» **Work item A**
From the records, put the lines from the line with "You are a GUI" to the line with "(290, 292)." into a JSON list of strings, one string per line, skipping blank lines.

» **Text provided**
===

Russell Hartenberger
[Note: Some of the information in this article was previously published in my book, Performance Practice in the Music of Steve Reich (Cambridge University Press, 2016).]
Steve Reich began composing Drumming in August of 1970, shortly after returning from a five-week stay in Ghana to study West African drumming. According to Reich, his visit to Ghana confirmed some of the ideas he had about composition prior to his trip. “First, the idea of phasing that I had before I went to Ghana was not something that the Africans do, and the rhythmic techniques used in African drumming are not what I do, but they are related to what I do. The important thing is that there is a tradition of rhythmic counterpoint in Africa.” He continued, “Second, percussion is the dominant voice in African music as opposed to the Western orchestra where strings are the dominant voice. So, the message to me was there’s a tradition for repeating percussion patterns, you’re not all by yourself; go, both in terms of the contrapuntal structure of the music and the instrumentation of the music. This is a solid, well-trodden path. There’s a past and that means there’s a future.”1
Drumming is a work for nine percussionists, two female singers, whistler, and piccolo player. It is in four sections: Part I, tuned bongo drums; Part II, marimbas and singers; Part III, glockenspiels, whistler, and piccolo; and Part IV, bongos, marimbas, glockenspiels, singers, and piccolo. The piece is played without pause and takes between fifty and eighty minutes to perform. It begins with a drummer playing a single attack on a bongo. The drummer is soon joined by a second drummer, and together in a technique Reich calls substituting beats for rests they add bongo attacks until a rhythmic pattern on four pitches is fully constructed. Once the pattern is built-up, one drummer gradually phases by moving forward until his/her pattern is one beat ahead of the other drummer, creating a composite rhythm with an ambiguous feel. A third drummer then enters playing resultant patterns (sometimes called resulting patterns), “melodic patterns that result from the combination of two or more identical instruments playing the same repeating melodic pattern one or more beats out of phase with each other.”2 These elements of phasing, resultant patterns, changes of timbre, and the substitution of beats for rests (or the opposite technique of substituting rests for beats) are the only compositional devices used to create all four sections of Drumming. Reich’s exiguous use of structure, pitch, melody, harmony, timbre, and rhythm made Drumming a pivotal work in the compositional genre known as “minimalism.”

===

» **Source material**

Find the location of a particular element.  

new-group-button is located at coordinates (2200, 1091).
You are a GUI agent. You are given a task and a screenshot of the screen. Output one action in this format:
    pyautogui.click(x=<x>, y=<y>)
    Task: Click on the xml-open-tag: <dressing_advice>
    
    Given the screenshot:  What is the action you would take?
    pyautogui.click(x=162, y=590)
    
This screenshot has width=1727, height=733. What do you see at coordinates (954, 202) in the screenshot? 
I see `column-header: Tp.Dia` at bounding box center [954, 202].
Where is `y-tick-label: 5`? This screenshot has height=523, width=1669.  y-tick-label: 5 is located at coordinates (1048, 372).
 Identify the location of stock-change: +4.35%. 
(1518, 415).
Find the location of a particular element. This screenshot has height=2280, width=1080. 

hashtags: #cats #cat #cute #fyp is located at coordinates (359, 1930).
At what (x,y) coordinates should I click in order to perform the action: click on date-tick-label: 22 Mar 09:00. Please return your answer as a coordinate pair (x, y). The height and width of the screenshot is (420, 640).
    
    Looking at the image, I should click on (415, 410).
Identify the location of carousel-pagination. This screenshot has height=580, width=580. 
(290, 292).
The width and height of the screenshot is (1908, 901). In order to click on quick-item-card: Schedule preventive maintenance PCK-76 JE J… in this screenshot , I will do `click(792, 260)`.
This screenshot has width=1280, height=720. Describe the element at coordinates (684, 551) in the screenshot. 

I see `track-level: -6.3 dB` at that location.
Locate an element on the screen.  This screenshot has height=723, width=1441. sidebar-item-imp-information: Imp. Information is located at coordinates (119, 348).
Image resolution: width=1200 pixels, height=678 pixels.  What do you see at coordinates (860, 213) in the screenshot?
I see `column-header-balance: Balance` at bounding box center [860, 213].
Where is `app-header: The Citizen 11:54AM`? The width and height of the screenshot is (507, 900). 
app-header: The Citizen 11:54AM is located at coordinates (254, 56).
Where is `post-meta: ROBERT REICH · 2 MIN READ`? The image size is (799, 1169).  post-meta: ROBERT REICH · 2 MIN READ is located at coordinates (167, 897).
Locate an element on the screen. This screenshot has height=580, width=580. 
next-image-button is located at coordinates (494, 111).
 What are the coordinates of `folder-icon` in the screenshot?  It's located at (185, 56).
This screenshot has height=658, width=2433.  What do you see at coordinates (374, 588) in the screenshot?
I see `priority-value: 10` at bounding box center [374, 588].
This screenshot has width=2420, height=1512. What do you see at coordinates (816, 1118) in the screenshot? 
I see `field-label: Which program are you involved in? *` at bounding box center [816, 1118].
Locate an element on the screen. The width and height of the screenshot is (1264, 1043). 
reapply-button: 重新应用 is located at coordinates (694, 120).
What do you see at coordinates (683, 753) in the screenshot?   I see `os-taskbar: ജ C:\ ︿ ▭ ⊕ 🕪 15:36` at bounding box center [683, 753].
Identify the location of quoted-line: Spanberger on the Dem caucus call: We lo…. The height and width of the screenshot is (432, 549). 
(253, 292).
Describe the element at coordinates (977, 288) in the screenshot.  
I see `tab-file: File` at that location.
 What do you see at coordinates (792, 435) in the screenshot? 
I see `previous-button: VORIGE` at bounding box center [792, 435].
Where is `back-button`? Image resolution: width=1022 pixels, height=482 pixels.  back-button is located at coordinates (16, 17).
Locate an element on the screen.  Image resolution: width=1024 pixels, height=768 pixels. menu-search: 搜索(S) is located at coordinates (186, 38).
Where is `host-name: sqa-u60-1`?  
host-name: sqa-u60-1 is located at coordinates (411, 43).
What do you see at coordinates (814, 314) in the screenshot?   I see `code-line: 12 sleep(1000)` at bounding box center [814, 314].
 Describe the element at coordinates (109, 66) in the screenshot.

===

» **Work item B**
Using the text about Drumming, answer yes or no to each statement and quote the words that decide it: (i) Reich began composing Drumming in August of 1970. (ii) The four sections of Drumming are played with pauses between them. (iii) Reich said his idea of phasing was something the Africans do.

» **Answer space A**
[
  "You are a GUI agent. You are given a task and a screenshot of the screen. Output one action in this format:",
  "    pyautogui.click(x=<x>, y=<y>)",
  "    Task: Click on the xml-open-tag: <dressing_advice>",
  "    Given the screenshot:  What is the action you would take?",
  "    pyautogui.click(x=162, y=590)",
  "This screenshot has width=1727, height=733. What do you see at coordinates (954, 202) in the screenshot? ",
  "I see `column-header: Tp.Dia` at bounding box center [954, 202].",
  "Where is `y-tick-label: 5`? This screenshot has height=523, width=1669.  y-tick-label: 5 is located at coordinates (1048, 372).",
  " Identify the location of stock-change: +4.35%. ",
  "(1518, 415).",
  "Find the location of a particular element. This screenshot has height=2280, width=1080. ",
  "hashtags: #cats #cat #cute #fyp is located at coordinates (359, 1930).",
  "At what (x,y) coordinates should I click in order to perform the action: click on date-tick-label: 22 Mar 09:00. Please return your answer as a coordinate pair (x, y). The height and width of the screenshot is (420, 640).",
  "    Looking at the image, I should click on (415, 410).",
  "Identify the location of carousel-pagination. This screenshot has height=580, width=580. ",
  "(290, 292)."
]

» **Answer space B**
(i) Yes: "Steve Reich began composing Drumming in August of 1970"
(ii) No: "The piece is played without pause"
(iii) No: "the idea of phasing that I had before I went to Ghana was not something that the Africans do"